Production of Furanic Fuel Precursors via Aldol Condensation of Bio‐Derived Compounds Using Sn‐Beta Zeolite Lewis Acid Catalysts

ABSTRACT

Furfural‐acetone aldol condensation provides a promising route to oxygenated C8 and C13 precursors for aviation and diesel‐range fuels. Here, we investigate tin (Sn)‐modified beta zeolites as Lewis‐acid catalysts, which have been prepared via post‐synthetic incorporation of framework Sn(IV) while preserving the crystallinity and porosity of the Beta framework.
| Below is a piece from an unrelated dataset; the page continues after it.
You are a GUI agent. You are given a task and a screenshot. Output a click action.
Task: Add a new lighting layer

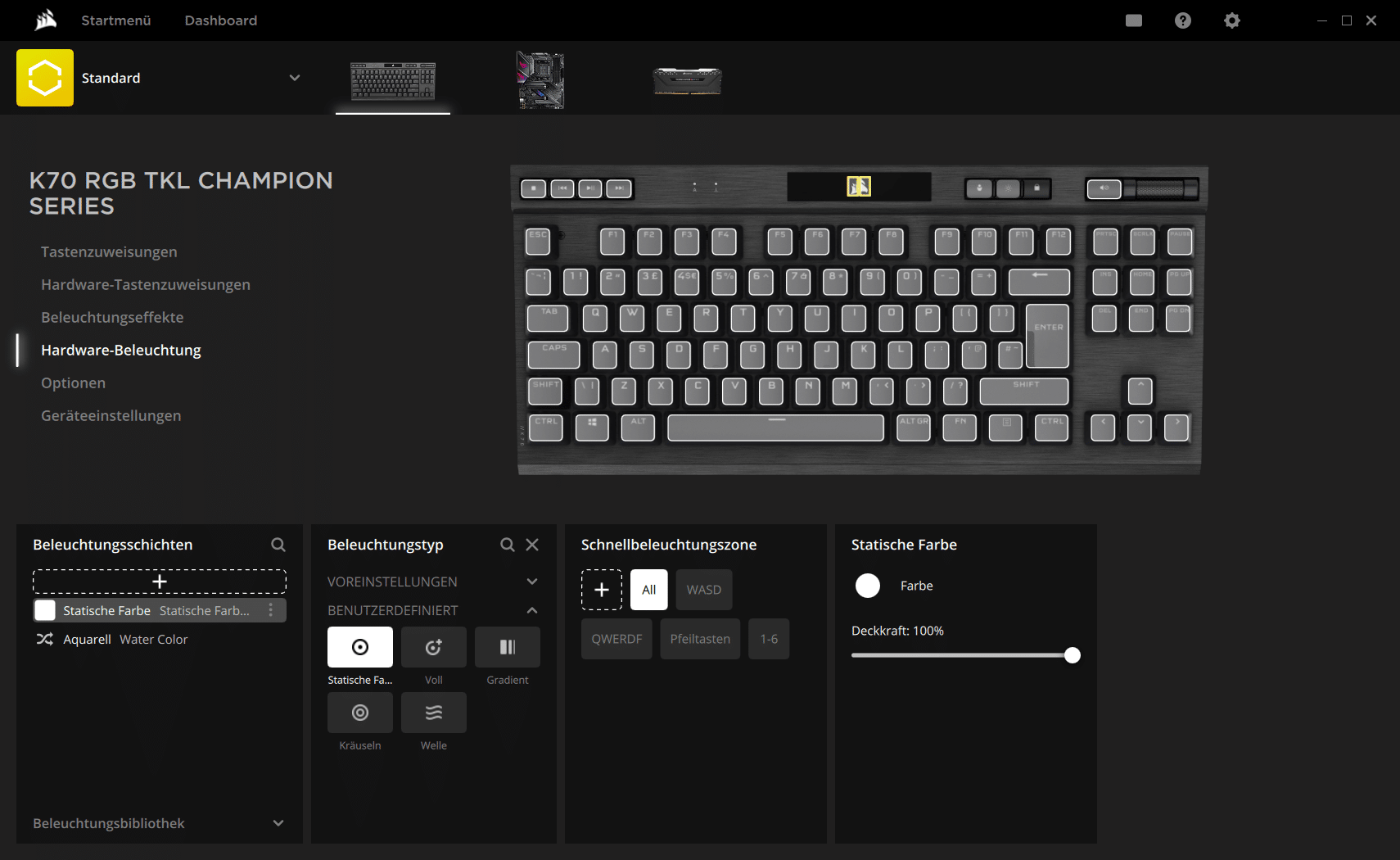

This catalyst family was used to investigate structure‐performance relationships linking zeolite topology, Lewis versus Brønsted acidity, Sn loading, and active‐site accessibility on catalytic activity and stability. Among the investigated catalysts, 2Sn‐Beta provided the best balance between activity and selectivity, achieving 76% furfural conversion with 50% selectivity to the C8 monomer, while 10% selectivity of C13 dimer was achieved at optimized conditions (145°C, 4 h). Lewis acid sites (LAS) are decisive for efficient C─C coupling, while Brønsted acidity provides limited activity. Reusability tests revealed a 30% decrease in furfural conversion after three consecutive runs, while C8 selectivity remained constant. Post‐reaction characterization and regeneration experiments show that deactivation is mainly caused by reversible carbonaceous deposition and pore blocking rather than framework degradation or Sn loss, as catalytic activity was restored after calcination at 550°C. Overall, the study provides mechanistic insight into the interplay between acidity, accessibility, and catalyst stability in furfural upgrading over Sn‐Beta zeolites.